Re: File Locking Question
Roedy Green wrote:
On 14 Jul 2007 11:58:35 -0700, alejandrina <apattin@gmail.com> wrote,
quoted or indirectly quoted someone who said :
I am trying to use Java's FileLock class to synchronize writing to a
file **across machines**. The file resides on a file server. Under
Windows, it works perfectly (ie, only one machine at a time can gain
access, the others wait,no clobbered file, everything is written in
order). Under Linux (same code) the file gets clobbered. No exceptions
are thrown.
Can anyone offer suggestions??
FileLock works only within a single JVM. You can use the indicator
file method described at http://mindprod.com/jgloss/lockedfiles.html
Which says:
#Starting with Java 1.4, there is the java.nio.channels. FileLock class.
#The locking is confined to a single JVM. Non-Java apps or Java running
#in other JVMs won't see it.
But some people may prefer to believe what the Java Doc says:
#Platform dependencies
#
#This file-locking API is intended to map directly to the native
#locking facility of the underlying operating system. Thus the locks
#held on a file should be visible to all programs that have access to
#the file, regardless of the language in which those programs are
#written.
#
#Whether or not a lock actually prevents another program from
#accessing the content of the locked region is system-dependent and
#therefore unspecified. The native file-locking facilities of some
#systems are merely advisory, meaning that programs must cooperatively
#observe a known locking protocol in order to guarantee data integrity.

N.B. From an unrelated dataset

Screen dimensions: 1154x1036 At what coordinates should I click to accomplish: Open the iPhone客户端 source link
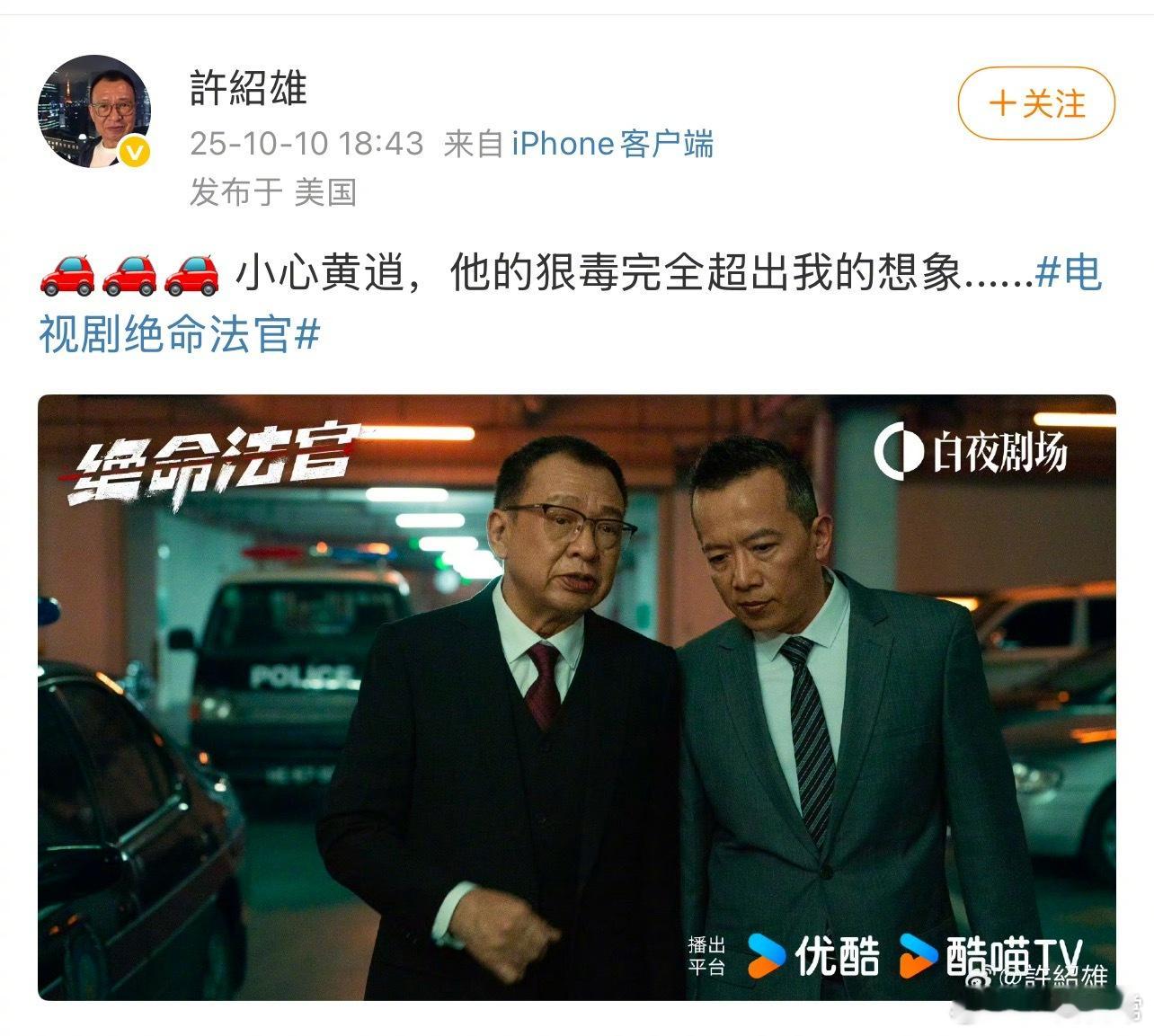coord(613,144)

#On other systems native file locks are mandatory, meaning that if one
#program locks a region of a file then other programs are actually
#prevented from accessing that region in a way that would violate the
#lock. On yet other systems, whether native file locks are advisory or
#mandatory is configurable on a per-file basis. To ensure consistent and
#correct behavior across platforms, it is strongly recommended that the
#locks provided by this API be used as if they were advisory locks.